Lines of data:

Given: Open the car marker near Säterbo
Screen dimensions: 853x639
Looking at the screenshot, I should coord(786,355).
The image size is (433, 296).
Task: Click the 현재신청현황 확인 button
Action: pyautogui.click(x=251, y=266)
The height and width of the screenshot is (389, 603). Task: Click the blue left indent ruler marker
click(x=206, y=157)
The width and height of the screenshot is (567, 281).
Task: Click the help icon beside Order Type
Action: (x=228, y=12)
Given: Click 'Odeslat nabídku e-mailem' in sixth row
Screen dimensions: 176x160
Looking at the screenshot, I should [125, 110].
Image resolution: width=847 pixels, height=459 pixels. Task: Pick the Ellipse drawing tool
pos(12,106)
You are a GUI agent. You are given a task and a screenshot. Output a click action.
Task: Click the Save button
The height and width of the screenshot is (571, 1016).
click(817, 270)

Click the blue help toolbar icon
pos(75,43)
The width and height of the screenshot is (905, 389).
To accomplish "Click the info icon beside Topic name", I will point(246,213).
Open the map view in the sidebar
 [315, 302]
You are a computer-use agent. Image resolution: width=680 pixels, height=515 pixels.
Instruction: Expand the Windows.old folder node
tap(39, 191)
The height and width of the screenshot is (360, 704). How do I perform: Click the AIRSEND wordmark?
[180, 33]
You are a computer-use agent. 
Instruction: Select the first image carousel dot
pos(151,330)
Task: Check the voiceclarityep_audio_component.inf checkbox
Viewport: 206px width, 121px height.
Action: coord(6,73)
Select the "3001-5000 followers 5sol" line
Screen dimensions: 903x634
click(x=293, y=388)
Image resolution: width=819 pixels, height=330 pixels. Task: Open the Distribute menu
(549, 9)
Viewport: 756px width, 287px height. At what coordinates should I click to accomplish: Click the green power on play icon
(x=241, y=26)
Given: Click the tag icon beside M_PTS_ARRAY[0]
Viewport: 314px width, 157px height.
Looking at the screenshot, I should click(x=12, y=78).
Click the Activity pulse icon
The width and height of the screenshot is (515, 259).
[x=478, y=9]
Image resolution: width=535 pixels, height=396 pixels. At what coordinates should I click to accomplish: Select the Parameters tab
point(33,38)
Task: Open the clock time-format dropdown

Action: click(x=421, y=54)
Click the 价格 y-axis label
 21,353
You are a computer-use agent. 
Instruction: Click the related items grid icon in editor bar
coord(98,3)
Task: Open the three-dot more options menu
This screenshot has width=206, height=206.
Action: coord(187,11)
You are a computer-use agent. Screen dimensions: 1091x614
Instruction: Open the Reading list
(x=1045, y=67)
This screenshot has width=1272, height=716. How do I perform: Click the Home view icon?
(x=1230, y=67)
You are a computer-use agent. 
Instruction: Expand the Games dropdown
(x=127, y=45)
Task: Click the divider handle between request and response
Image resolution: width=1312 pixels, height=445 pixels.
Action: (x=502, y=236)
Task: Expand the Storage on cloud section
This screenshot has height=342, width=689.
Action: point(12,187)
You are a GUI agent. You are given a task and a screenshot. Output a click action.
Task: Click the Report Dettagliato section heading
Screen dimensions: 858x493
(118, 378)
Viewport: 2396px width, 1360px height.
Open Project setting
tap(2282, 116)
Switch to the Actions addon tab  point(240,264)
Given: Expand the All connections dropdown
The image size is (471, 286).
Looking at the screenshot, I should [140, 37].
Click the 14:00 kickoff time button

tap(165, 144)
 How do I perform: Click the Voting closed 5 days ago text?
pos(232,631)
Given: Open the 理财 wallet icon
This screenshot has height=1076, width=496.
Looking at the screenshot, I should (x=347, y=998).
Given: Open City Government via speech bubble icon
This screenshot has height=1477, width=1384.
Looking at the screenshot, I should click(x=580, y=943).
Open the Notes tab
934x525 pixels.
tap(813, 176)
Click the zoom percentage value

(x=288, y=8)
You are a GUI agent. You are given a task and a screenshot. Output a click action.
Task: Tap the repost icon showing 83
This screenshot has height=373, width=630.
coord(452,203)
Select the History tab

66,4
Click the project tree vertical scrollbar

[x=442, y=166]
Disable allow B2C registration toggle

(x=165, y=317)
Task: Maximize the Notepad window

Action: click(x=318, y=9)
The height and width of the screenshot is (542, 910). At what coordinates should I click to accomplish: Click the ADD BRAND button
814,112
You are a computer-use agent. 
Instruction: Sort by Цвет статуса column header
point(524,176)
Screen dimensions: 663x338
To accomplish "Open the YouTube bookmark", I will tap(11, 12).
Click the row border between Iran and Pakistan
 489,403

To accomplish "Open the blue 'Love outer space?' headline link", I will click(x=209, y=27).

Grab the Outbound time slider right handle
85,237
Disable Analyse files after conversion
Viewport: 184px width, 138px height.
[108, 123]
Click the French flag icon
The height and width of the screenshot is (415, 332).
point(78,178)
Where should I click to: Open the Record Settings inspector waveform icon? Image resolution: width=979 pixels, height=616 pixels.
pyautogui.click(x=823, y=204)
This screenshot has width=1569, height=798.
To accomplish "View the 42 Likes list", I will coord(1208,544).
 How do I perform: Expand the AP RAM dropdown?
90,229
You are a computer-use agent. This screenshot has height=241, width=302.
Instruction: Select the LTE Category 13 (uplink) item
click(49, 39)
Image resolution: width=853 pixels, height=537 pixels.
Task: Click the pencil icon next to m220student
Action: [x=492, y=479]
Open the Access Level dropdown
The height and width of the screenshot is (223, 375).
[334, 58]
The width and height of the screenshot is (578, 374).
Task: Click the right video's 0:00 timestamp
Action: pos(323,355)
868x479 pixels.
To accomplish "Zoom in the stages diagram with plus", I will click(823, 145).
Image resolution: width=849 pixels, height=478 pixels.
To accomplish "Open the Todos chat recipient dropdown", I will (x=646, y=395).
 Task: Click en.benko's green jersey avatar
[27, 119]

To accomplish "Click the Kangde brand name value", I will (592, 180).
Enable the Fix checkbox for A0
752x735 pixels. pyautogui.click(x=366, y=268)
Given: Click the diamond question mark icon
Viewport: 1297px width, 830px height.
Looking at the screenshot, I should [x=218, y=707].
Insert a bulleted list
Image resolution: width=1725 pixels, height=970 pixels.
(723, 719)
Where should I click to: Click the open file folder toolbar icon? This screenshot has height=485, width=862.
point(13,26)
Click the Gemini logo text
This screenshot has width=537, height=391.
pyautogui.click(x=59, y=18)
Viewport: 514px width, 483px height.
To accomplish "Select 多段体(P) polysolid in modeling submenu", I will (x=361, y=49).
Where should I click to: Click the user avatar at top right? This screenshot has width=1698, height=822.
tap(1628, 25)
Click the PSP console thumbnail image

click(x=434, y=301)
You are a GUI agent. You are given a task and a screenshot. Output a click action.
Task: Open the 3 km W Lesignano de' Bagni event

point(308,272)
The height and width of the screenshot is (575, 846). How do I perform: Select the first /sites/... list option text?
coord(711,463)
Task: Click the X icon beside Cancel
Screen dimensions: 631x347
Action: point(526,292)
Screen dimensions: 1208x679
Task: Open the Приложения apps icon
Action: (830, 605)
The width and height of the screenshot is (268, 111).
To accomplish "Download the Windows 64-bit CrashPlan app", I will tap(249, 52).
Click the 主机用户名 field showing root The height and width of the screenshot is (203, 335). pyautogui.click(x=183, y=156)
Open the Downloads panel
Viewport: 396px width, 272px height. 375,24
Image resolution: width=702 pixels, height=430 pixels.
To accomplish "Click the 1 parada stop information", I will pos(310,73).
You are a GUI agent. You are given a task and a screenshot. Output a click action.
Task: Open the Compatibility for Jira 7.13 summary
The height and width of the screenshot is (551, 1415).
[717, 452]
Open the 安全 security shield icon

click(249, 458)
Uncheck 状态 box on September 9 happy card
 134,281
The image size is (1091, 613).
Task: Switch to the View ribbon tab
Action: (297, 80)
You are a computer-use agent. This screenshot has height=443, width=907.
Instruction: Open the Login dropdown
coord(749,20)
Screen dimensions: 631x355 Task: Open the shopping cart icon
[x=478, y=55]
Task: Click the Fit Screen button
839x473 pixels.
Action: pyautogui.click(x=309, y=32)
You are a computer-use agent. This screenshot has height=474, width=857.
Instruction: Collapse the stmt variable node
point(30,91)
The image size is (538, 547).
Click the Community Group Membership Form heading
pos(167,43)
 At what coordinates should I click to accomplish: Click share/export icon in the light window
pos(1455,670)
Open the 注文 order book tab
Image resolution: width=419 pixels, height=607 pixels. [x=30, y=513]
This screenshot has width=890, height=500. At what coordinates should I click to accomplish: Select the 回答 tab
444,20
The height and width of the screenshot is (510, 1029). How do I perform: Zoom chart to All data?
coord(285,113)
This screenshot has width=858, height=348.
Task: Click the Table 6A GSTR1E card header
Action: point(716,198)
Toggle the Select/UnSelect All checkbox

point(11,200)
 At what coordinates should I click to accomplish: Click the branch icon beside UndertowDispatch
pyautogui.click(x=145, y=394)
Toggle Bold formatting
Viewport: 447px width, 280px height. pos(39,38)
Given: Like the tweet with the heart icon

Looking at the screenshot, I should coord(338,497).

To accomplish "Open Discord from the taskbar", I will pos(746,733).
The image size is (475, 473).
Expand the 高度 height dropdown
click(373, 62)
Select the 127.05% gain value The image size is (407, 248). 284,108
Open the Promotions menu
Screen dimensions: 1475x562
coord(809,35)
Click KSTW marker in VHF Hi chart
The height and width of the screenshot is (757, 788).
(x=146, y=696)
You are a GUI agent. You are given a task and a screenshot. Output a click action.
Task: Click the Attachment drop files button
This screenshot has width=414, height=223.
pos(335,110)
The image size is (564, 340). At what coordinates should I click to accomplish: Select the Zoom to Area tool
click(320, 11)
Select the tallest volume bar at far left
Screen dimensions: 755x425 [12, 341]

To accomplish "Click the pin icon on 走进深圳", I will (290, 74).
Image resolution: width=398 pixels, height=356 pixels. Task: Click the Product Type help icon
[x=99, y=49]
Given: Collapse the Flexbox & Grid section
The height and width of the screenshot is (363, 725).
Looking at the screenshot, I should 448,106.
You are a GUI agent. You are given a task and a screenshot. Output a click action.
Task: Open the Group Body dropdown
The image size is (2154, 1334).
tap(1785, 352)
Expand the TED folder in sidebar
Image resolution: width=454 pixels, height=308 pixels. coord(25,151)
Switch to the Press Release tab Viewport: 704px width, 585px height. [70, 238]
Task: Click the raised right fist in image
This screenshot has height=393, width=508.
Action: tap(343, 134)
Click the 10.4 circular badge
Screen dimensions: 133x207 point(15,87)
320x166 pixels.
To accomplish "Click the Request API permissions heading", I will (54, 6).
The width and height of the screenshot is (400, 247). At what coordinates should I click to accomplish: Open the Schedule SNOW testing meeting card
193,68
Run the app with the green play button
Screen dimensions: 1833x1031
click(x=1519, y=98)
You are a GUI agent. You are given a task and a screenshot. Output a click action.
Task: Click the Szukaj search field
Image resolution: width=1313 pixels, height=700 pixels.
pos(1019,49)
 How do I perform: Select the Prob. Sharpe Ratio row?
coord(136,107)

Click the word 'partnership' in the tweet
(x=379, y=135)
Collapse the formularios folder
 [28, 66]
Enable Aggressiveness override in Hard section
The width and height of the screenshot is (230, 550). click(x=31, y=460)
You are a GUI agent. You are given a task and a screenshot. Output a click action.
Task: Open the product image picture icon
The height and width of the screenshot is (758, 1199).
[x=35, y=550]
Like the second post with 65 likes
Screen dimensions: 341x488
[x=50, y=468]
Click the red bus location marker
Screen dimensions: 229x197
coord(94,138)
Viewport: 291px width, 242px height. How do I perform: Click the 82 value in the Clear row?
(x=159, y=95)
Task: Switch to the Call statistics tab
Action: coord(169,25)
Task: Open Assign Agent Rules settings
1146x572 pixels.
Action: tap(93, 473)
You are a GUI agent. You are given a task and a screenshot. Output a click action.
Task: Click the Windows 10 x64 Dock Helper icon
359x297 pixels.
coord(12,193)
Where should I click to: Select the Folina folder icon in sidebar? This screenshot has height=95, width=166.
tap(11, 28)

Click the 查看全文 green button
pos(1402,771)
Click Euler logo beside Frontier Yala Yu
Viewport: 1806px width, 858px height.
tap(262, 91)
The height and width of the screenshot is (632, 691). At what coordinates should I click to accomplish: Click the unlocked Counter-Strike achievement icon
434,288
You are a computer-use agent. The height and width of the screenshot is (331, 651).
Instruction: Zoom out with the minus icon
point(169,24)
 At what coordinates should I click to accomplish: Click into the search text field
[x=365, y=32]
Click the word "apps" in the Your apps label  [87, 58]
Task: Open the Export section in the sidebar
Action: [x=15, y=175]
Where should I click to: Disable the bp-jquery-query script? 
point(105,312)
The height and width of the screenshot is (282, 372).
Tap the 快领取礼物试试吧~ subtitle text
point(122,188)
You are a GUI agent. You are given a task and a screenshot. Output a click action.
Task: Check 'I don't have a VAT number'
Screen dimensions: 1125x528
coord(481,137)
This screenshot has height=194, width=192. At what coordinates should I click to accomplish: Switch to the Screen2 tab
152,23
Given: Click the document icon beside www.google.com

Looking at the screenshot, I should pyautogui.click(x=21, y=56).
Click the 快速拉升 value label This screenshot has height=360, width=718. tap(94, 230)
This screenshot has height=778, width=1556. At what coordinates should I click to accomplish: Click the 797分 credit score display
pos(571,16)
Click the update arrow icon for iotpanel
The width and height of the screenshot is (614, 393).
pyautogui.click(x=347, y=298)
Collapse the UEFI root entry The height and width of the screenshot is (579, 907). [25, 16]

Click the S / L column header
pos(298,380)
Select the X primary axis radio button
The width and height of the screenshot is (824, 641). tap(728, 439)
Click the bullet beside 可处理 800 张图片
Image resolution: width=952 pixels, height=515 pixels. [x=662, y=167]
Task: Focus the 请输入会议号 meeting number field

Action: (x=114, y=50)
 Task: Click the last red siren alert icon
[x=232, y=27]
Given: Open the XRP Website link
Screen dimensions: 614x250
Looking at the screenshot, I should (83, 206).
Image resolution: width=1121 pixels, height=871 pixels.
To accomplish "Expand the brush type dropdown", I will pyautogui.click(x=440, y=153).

§ **Set exercise**
Repeat the items from the line with "Viewport: 2396px width, 1360px height." up to and including the line with "tap(165, 144)".

§ **Task result**
Viewport: 2396px width, 1360px height.
Open Project setting
tap(2282, 116)
Switch to the Actions addon tab  point(240,264)
Given: Expand the All connections dropdown
The image size is (471, 286).
Looking at the screenshot, I should [140, 37].
Click the 14:00 kickoff time button

tap(165, 144)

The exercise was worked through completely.